2022 novel by Sylvain Neuvel

Until the Last of Me is a 2022 science fiction alternate history novel by Canadian writer Sylvain Neuvel. It was first published in March 2022 in the United States by Tor Books, and in the United Kingdom by Michael Joseph. The book is the second of three books in Neuvel's Take Them to the Stars series, preceded by A History of What Comes Next (2021) and followed by For the First Time, Again (2023).

Until the Last of Me is set between the late-1960s and the late-1980s during the Cold War. It is about a group of women who continue to manipulate history to get humanity into space The novel's chapter titles are titles of songs from the period in which the chapters take place.

==Plot introduction==
Mia and her daughter, Lola are the 99th and 100th generation of the mysterious Kibsu, a society of powerful women whose goal it is to save humanity, and ultimately get them into space. Until the Last of Me covers their influence in the United States' Space Shuttle program, and the Pioneer and Voyager space probes, and the Soviet Union's Venera planetary probes, and the Vostok cosmonaut program.
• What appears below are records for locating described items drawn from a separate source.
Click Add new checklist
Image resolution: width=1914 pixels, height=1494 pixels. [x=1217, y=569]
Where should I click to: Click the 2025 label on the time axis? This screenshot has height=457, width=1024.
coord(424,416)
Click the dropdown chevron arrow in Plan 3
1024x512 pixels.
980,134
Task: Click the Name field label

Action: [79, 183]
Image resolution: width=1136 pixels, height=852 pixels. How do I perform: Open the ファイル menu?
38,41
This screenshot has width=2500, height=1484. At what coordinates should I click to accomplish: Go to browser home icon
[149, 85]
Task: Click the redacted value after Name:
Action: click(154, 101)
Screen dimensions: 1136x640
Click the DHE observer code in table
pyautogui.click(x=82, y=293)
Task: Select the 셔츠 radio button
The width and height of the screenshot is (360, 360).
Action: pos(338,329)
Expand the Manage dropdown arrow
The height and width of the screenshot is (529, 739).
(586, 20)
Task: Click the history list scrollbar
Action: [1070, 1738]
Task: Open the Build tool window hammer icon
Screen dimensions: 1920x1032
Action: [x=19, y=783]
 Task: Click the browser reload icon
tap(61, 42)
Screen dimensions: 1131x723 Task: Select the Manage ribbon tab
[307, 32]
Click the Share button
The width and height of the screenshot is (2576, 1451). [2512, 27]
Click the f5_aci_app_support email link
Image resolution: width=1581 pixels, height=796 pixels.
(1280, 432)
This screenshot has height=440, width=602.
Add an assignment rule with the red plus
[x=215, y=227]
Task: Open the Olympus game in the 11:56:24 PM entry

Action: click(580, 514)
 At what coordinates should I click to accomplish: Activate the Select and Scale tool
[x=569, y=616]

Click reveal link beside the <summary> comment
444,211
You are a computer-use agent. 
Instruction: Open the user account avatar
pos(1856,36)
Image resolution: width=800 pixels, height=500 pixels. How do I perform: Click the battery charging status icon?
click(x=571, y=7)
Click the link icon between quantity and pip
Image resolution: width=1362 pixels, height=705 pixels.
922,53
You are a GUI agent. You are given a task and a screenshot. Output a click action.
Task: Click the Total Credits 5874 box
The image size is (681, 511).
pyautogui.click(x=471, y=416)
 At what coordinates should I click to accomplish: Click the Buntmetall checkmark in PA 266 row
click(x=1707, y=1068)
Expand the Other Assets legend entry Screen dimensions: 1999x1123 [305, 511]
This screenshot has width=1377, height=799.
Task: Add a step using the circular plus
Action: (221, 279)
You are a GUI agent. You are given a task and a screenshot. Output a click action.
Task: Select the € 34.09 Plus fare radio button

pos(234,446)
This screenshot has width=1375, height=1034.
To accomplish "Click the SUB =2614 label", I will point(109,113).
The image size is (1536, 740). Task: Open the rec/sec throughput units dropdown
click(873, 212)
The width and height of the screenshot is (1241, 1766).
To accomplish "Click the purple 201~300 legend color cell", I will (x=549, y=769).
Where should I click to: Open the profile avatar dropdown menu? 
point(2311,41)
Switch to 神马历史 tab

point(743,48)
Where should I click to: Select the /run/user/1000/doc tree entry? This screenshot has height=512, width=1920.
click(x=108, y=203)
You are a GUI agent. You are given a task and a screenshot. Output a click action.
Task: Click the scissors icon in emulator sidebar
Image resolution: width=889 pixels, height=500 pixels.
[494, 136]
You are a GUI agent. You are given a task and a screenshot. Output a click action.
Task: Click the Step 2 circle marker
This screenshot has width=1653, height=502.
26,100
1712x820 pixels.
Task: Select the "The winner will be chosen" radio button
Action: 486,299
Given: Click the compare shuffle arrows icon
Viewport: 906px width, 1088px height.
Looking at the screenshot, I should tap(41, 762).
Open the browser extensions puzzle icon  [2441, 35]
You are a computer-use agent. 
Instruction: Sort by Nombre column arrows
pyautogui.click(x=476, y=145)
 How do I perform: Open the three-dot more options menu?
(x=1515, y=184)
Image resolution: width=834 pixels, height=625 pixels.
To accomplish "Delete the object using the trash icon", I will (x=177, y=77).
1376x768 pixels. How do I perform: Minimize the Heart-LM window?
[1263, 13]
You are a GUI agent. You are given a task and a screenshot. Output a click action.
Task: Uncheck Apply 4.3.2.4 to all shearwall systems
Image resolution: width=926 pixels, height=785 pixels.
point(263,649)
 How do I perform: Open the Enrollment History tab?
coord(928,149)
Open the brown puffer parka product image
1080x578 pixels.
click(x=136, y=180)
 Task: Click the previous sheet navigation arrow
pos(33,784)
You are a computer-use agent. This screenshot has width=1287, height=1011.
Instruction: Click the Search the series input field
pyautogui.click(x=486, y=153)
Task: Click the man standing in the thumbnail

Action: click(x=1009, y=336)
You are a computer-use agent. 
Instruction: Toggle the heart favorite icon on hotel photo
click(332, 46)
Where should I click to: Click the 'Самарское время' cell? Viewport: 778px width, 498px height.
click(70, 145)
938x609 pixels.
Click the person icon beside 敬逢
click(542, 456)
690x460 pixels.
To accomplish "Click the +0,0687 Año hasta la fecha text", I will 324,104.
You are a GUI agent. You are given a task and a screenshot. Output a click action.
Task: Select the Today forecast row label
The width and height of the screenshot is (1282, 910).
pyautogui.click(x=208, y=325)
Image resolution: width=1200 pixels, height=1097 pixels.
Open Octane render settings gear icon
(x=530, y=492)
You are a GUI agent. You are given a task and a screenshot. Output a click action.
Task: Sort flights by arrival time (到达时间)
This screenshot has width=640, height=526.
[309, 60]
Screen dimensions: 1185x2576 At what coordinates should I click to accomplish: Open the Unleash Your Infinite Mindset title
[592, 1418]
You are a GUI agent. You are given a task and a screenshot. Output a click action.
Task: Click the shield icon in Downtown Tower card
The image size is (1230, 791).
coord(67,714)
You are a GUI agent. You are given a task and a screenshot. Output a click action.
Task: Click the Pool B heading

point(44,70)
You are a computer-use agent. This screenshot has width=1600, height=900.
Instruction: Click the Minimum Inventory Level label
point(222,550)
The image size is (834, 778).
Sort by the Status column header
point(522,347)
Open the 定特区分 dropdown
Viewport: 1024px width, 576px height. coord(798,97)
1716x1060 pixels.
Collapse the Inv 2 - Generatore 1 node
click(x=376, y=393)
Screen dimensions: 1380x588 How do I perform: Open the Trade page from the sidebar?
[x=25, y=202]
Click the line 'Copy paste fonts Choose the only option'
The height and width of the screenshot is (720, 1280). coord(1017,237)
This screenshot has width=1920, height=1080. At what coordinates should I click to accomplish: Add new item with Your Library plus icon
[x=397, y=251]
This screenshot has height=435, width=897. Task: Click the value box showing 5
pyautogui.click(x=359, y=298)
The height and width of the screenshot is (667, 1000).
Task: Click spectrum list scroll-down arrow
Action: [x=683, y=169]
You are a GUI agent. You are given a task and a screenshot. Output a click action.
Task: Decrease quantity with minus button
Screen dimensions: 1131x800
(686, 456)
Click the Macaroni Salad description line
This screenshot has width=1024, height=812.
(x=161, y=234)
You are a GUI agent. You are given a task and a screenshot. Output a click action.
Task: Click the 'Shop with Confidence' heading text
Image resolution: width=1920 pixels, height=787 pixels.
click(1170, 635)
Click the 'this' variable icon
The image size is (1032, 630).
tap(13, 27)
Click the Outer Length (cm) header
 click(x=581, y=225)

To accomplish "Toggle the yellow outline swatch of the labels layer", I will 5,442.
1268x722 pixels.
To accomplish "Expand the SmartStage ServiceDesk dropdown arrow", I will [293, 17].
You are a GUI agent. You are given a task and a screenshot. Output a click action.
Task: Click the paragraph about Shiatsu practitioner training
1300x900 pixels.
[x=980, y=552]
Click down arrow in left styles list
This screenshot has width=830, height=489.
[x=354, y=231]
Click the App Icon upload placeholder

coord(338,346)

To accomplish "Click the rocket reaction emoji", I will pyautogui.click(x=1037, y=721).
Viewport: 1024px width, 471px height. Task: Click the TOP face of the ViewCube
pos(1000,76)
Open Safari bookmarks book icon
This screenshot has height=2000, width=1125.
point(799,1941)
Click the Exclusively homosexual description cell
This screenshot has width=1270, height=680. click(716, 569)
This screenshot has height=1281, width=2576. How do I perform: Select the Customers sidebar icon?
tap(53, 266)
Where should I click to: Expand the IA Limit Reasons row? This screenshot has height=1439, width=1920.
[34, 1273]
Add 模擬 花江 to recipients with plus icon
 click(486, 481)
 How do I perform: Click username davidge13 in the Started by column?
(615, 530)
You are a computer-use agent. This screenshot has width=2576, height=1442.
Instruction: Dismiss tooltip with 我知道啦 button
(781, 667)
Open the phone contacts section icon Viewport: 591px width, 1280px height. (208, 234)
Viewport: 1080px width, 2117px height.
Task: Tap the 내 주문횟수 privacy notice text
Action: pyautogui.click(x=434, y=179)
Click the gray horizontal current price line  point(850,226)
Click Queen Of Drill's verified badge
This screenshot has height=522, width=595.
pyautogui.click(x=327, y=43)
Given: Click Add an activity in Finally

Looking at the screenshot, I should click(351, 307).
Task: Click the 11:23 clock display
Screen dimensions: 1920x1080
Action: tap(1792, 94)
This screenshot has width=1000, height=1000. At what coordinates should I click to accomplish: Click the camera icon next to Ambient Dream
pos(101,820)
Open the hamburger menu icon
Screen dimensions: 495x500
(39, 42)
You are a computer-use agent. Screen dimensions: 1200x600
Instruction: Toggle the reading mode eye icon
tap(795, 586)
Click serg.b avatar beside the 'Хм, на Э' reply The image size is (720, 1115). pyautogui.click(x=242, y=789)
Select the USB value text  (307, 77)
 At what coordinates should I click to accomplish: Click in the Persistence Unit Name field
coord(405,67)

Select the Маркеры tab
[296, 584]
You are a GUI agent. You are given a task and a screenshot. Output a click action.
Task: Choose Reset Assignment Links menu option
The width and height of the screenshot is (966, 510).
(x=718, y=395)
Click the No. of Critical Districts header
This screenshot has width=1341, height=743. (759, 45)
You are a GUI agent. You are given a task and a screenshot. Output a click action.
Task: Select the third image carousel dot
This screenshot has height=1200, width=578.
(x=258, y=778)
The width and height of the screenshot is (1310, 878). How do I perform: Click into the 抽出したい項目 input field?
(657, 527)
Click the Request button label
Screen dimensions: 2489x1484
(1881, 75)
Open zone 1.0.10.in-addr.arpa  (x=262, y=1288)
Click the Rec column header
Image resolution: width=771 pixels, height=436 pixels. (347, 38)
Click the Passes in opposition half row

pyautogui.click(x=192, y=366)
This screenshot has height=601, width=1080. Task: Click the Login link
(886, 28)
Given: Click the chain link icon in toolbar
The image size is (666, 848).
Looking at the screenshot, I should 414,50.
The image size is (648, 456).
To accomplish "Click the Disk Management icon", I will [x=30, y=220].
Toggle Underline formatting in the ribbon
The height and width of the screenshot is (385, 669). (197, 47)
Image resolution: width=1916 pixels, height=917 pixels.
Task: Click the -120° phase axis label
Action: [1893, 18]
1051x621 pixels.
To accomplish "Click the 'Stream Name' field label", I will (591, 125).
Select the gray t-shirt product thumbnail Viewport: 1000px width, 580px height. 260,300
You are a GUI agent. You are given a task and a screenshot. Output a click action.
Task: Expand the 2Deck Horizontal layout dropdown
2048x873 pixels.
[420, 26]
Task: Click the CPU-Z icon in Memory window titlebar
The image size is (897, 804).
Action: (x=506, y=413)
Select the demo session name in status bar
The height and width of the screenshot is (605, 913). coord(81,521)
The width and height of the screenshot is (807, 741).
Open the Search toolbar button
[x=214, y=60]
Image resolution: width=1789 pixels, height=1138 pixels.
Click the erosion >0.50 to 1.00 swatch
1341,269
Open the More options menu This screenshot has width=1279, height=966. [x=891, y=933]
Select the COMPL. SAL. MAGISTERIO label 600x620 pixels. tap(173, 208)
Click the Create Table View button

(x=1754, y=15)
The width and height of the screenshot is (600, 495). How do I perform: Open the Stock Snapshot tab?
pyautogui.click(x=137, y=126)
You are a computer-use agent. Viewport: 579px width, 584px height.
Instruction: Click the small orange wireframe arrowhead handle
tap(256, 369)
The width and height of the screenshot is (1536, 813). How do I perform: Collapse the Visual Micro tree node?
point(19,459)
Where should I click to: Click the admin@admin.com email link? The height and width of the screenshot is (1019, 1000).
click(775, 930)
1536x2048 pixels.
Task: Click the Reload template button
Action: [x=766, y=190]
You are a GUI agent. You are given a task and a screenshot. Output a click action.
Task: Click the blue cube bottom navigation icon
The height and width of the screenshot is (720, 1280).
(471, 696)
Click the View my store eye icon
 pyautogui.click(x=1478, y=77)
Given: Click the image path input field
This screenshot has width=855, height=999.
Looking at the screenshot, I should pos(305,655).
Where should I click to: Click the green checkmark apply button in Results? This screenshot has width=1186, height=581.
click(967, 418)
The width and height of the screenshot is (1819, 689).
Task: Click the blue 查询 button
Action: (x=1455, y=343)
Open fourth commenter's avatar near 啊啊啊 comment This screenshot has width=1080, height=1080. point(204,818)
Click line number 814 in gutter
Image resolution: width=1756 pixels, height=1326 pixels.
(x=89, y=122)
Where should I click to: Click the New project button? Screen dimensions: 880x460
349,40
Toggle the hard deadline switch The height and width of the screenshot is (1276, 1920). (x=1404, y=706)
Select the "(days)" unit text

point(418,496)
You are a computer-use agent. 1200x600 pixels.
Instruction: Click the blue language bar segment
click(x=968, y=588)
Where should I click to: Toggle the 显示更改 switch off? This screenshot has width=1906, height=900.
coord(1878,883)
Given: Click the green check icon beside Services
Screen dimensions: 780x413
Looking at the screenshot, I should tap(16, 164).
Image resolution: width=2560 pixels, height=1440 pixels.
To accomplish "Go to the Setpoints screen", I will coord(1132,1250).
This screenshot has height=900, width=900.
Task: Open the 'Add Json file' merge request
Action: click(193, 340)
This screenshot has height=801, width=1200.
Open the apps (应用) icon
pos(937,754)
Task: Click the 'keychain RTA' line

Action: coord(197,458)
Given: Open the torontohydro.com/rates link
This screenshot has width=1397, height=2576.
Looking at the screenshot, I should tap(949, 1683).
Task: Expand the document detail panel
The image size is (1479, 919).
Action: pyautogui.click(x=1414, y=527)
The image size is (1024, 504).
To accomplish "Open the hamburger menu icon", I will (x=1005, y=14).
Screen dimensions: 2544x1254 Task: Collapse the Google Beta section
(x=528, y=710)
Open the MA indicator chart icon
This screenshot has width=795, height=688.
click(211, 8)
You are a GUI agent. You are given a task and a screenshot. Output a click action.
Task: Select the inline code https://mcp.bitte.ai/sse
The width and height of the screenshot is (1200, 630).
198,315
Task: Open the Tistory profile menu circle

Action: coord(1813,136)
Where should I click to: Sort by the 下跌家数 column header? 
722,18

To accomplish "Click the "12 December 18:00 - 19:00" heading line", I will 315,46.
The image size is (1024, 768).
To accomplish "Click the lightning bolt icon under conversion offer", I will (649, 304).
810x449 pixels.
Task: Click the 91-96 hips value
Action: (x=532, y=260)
In addition to pursuing the Kibsu's goals, Mia and Lola also must evade the Tracker, an equally mysterious clan of men whose aim it is to seek and destroy the Kibsu. One of the Trackers is Samael, a young man who fights against his fellow Tracker's homicidal tendencies.

==Critical reception==
In a review of Until the Last of Me in Library Journal, Kristi Chadwick described the novel as "an exciting science fiction thriller that will in turn inform and surprise readers." A reviewer at Publishers Weekly wrote that while Until the Last of Me "lacks the nail-biting action" of the first book in the series, its emphasis on Lola and Samael's struggles "add[s] depth to the drama".

Mark Yon wrote in SFFWorld that he found Until the Last of Me "difficult to put down". In a review of the book, he stated that he liked the way Neuvel merges fiction with historical figures and events, and how the novel "builds relentlessly until the classic conflict at the end." But Yon did have some reservations. He felt that parts of the plot "didn't work" for him, and that too much attention was given to US space achievements, the Space Shuttle and the Pioneer and Voyager programs, and not enough to the Soviet Venera probes, and the Vostok program.

Reviewing Until the Last of Me at Tor.com, Tobias Carroll was impressed with the way the book tells the story from "a highly limited perspective", yet alludes to a much bigger picture. Carroll added that while Neuvel has carefully balanced the mysteries of the Take Them to the Stars series with the slow reveal of answers, he found that the limited perspective used in many of the chapters "can frustrate somewhat". He felt that not enough is given to explain "just how everything is coming together".